Current HENP libraries and frameworks were written before multicore systems became widely deployed and used. From this environment, a 'single-thread' processing model naturally emerged but the implicit assumptions it encouraged are greatly impairing our abilities to scale in a multicore/manycore world.
Writing scalable code in C++ for multicore architectures, while doable, is no panacea. Sure, C++11 will improve on the current situation (by standardizing on std::thread, introducing lambda functions and defining a memory model) but it will do so at the price of complicating further an already quite sophisticated language.
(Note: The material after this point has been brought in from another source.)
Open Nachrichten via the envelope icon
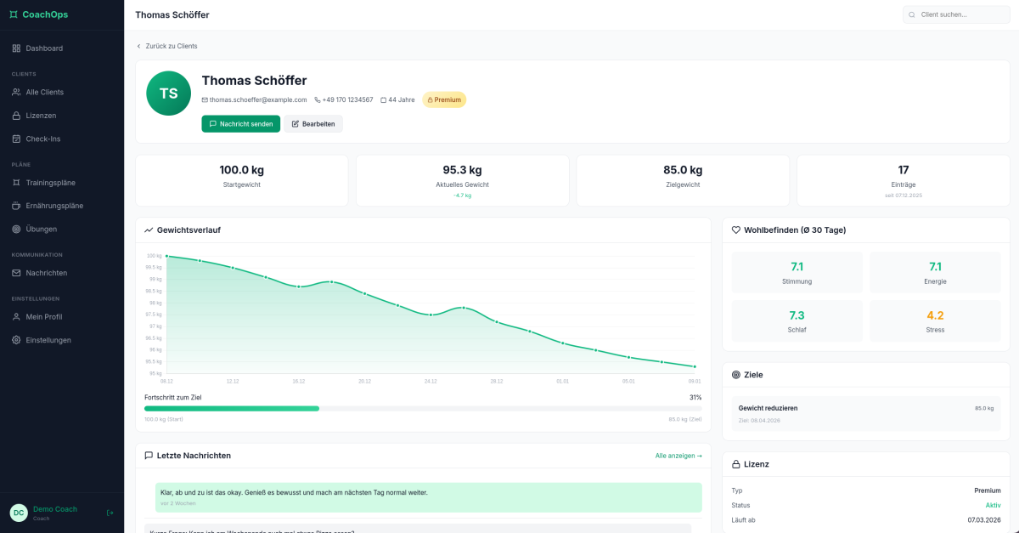 pos(17,272)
This level of sophistication has probably already strongly motivated analysis groups to migrate to CPython, hoping for its current limitations with respect to multicore scalability to be either lifted (Grand Interpreter Lock removal) or for the advent of a new Python VM better tailored for this kind of environment (PyPy, Jython, ...)
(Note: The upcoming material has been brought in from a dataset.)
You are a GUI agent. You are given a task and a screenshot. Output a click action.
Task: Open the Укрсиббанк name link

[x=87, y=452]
Could HENP migrate to a language with none of the deficiencies of C++ (build time, deployment, low level tools for concurrency) and with the fast turn-around time, simplicity and ease of coding of Python? This paper will try to make the case for Go - a young open source language with built-in facilities to easily express and expose concurrency - being such a language.
We introduce GoCxx, a tool leveraging gcc-xml's output to automatize the tedious work of creating Go wrappers for foreign languages, a critical task for any language wishing to leverage legacy and field-tested code.
We will conclude with the first results of applying GoCxx to real C++ code.